A lei, senz’altro il personaggio più affascinante e più amato della Divina Commedia, a partire dalla fine del Settecento una schiera di innumerevoli artisti ha dedicato opere in ogni forma d’espressione e in ogni lingua: poesie, commedie, tragedie, melodrammi, film, musiche, dipinti, sculture, incisioni. Opere, spesso, di grande valore e di grande successo che, in due secoli, l’hanno trasformata nell’immaginario collettivo da peccatrice-adultera in eroina, vittima di un inganno nuziale e di intrighi di potere, fino a farne, ai nostri giorni, il simbolo della fedeltà eterna al primo amore e della passione che tutto vince.

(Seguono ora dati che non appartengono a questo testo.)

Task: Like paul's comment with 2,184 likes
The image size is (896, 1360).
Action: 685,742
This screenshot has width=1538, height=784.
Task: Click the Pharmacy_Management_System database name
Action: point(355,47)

Indiscussa icona dell’amore e del bacio, ha commosso i romantici d’ogni paese, ha infiammato i patrioti e i libertari di ogni continente, ha accompagnato e ancora accompagna le pulsioni degli innamorati d’ogni età.


La
prima edizione del convegno a lei dedicato, dal titolo

Francesca je t'aime (30 giugno 2007),

ha proposto contributi  e riflessioni di prestigiosi studiosi provenienti da università europee e americane, riscuotendo un importante successo di pubblico e di stampa, nonché l'interesse e il plauso del mondo accademico e scientifico. L'universalità dell'argomento e l'interesse che sa suscitare inducono a proporre una seconda edizione dell'iniziativa per l'estate 2008, mantenendo le caratteristiche che ne hanno decretato il successo nel 2007: qualità dei contenuti, internazionalità dei relatori, multidisciplinarità, ampliando il progetto su tre giornate.